◆ Problem to solve ◆
Exact copy, pictures omitted: the line holding "Screen dimensions: 1500x812" and every line after it down to the end of the entries.

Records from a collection
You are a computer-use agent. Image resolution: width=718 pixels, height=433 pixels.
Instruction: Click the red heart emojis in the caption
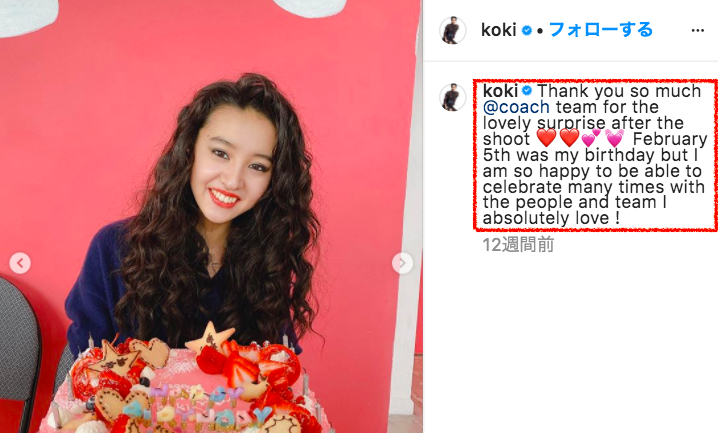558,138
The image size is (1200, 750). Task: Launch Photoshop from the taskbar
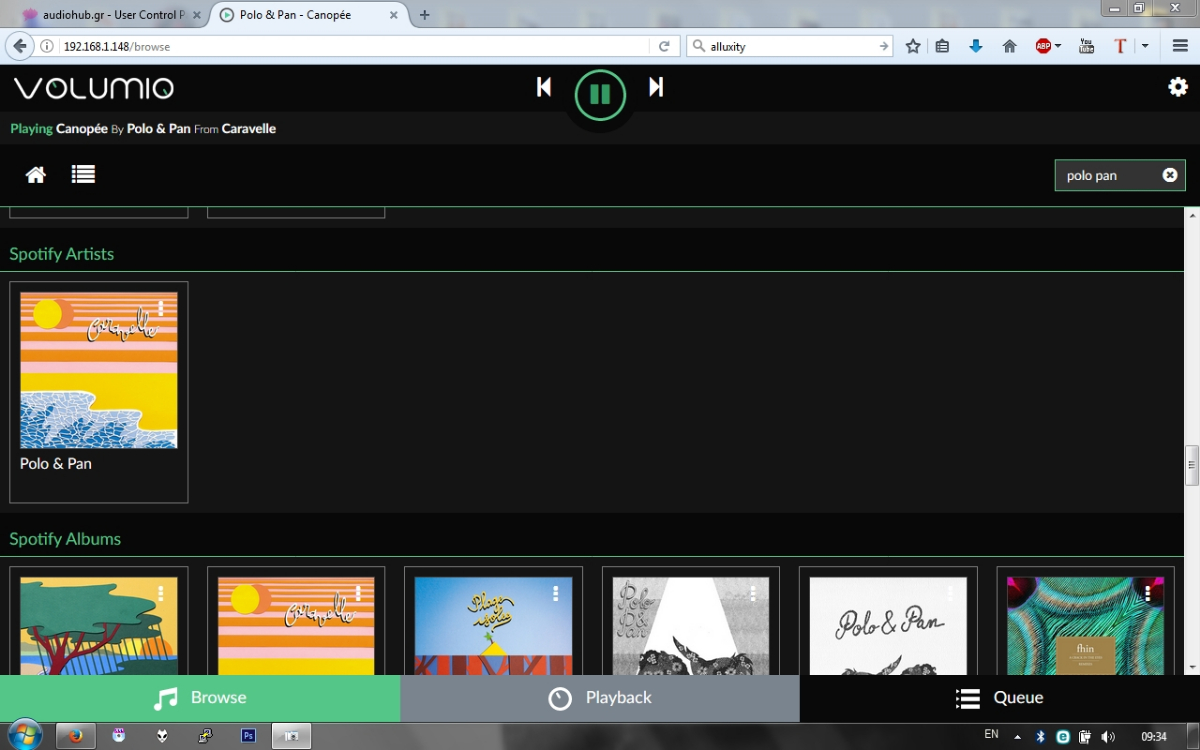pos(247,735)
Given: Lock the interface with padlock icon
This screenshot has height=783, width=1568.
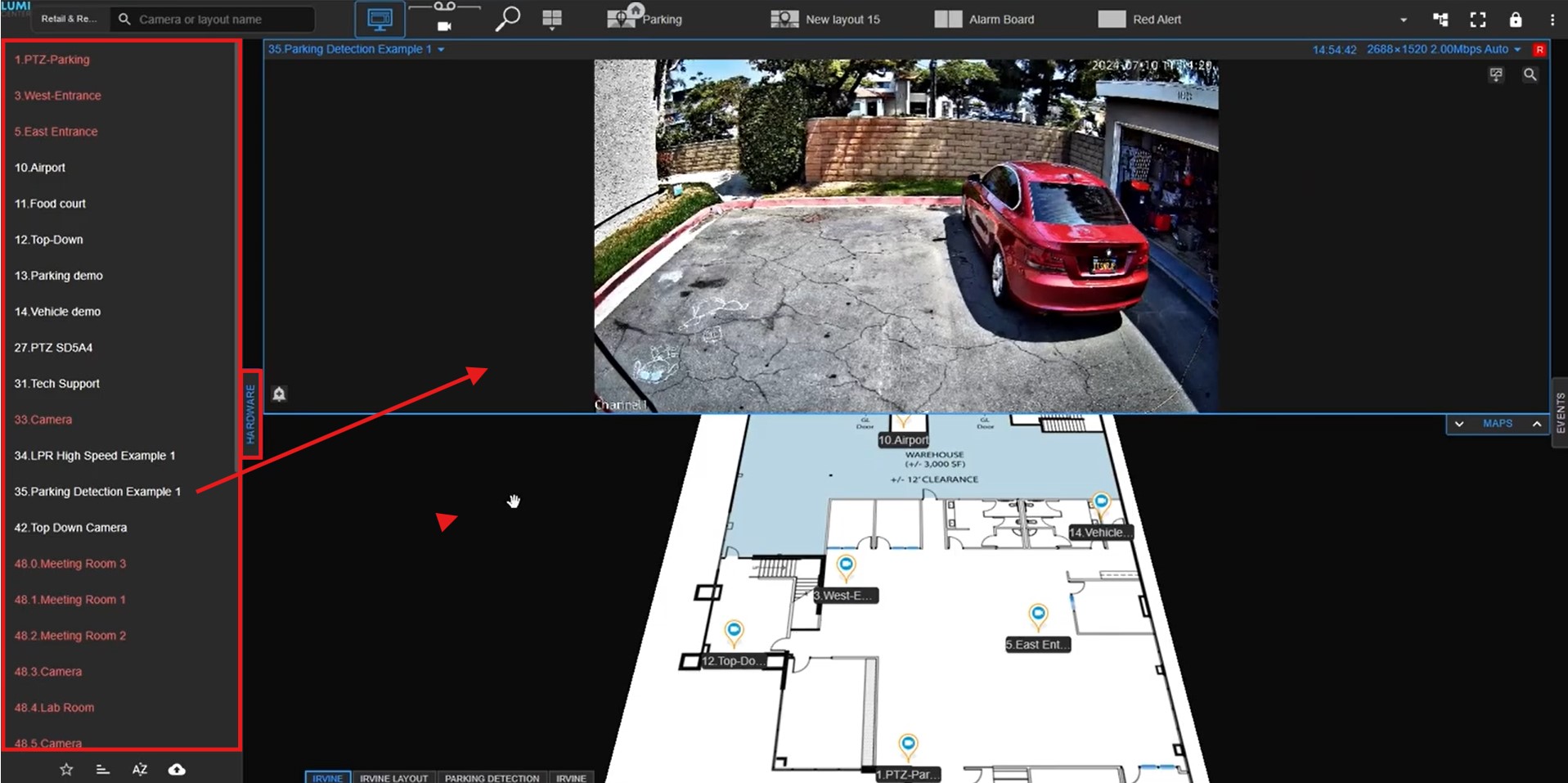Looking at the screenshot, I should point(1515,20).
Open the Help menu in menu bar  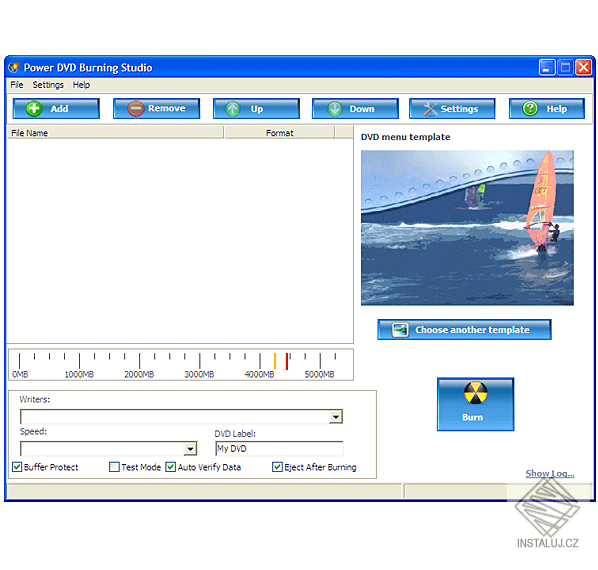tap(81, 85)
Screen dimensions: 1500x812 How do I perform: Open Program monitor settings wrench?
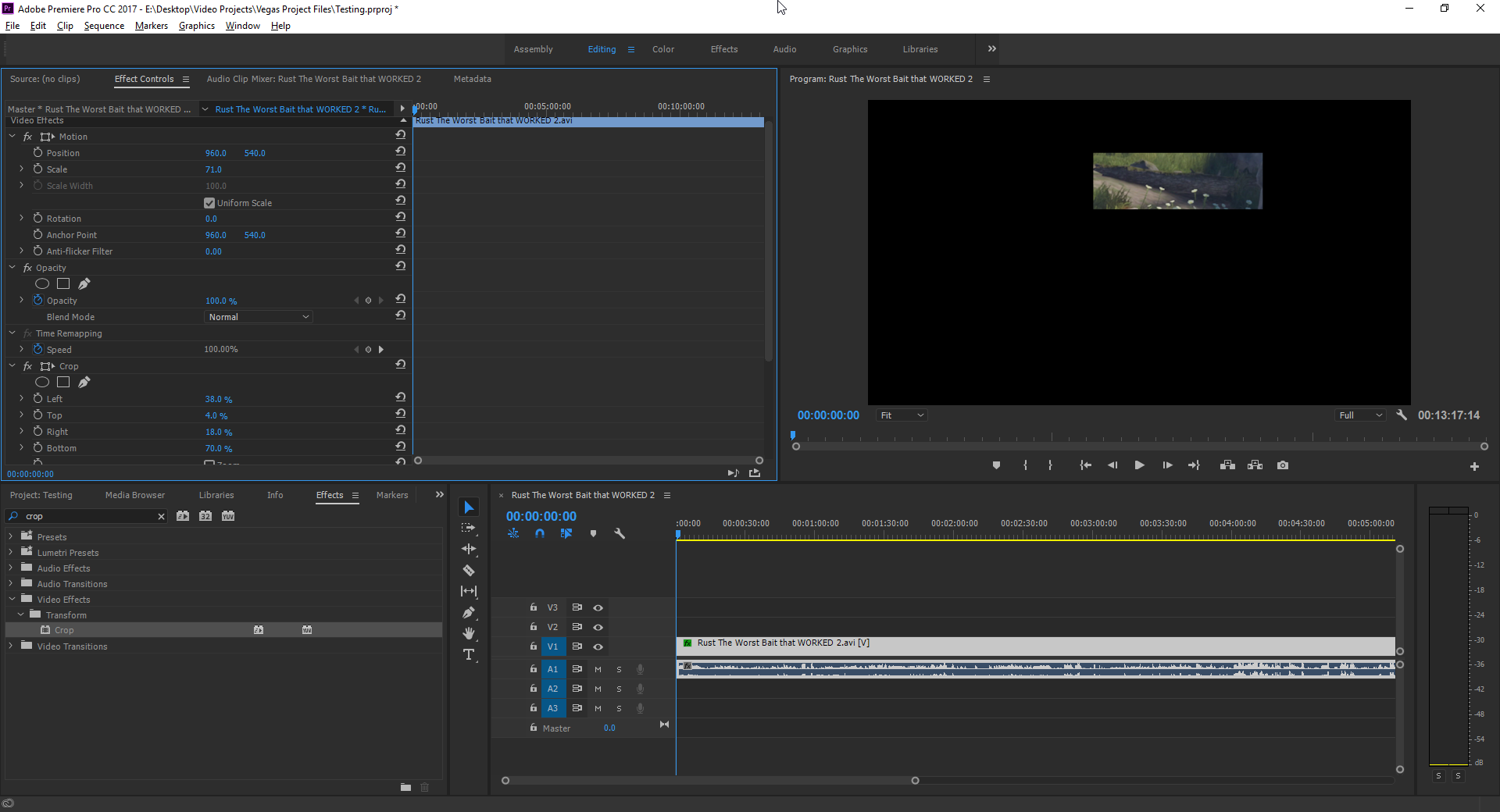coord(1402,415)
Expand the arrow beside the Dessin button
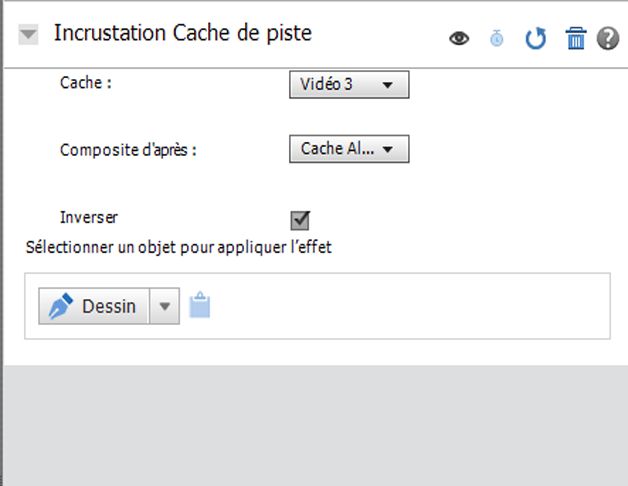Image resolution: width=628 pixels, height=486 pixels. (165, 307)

◆ Problem solution ◆
Screen dimensions: 1500x812 How do I perform: Open Program monitor settings wrench?
coord(1402,415)
Expand the arrow beside the Dessin button
Image resolution: width=628 pixels, height=486 pixels. (165, 307)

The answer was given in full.